Which lines run from the one containing "επόμενο > (261, 708)" through the end of the entries? Restate them word for word, and only those.

## Data for review:
"""
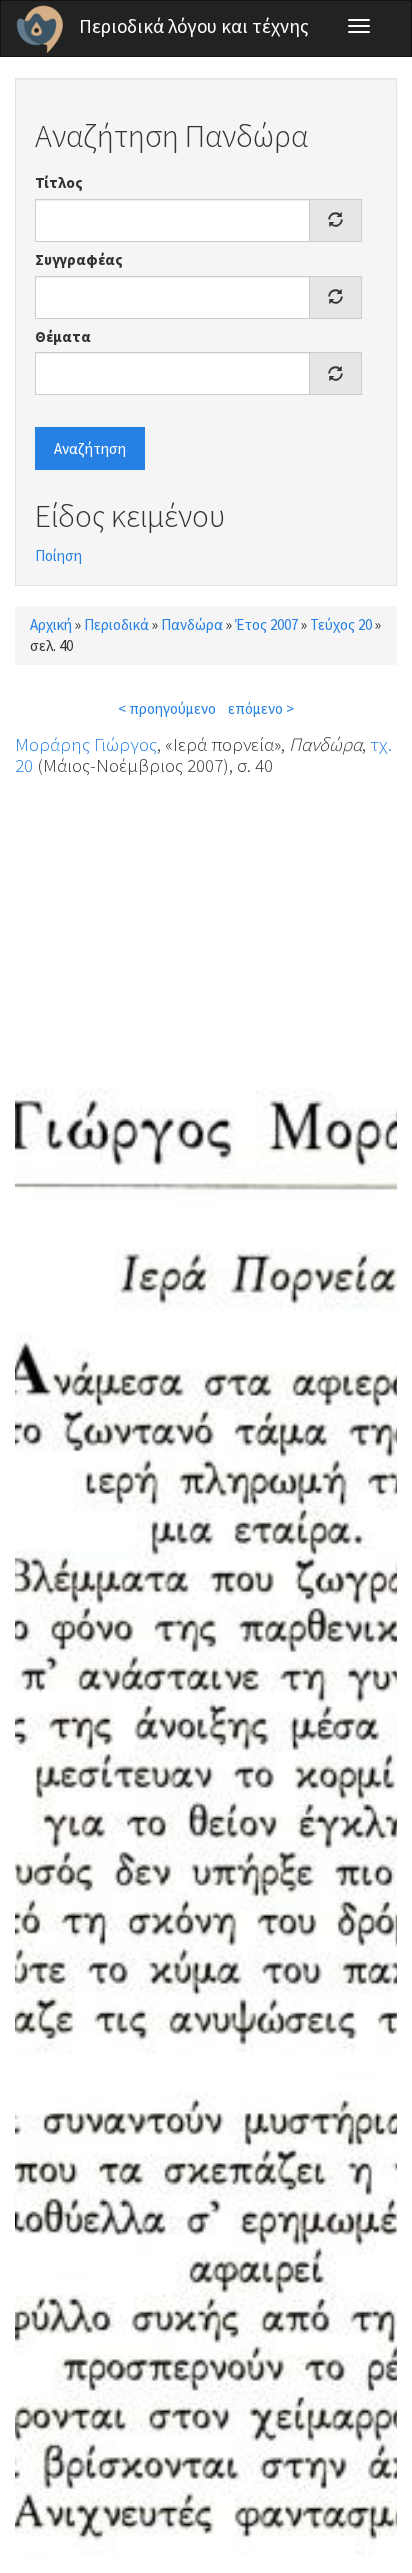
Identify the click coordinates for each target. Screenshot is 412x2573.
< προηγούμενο (167, 708)
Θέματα (63, 336)
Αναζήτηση (90, 448)
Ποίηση (58, 555)
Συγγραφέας (79, 259)
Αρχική (51, 624)
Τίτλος (59, 182)
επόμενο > (261, 708)
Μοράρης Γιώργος (86, 744)
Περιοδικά (116, 624)
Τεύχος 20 (341, 624)
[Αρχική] (40, 29)
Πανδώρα (192, 624)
"""
## Written response:
επόμενο > (261, 708)
Μοράρης Γιώργος (86, 744)
Περιοδικά (116, 624)
Τεύχος 20 (341, 624)
[Αρχική] (40, 29)
Πανδώρα (192, 624)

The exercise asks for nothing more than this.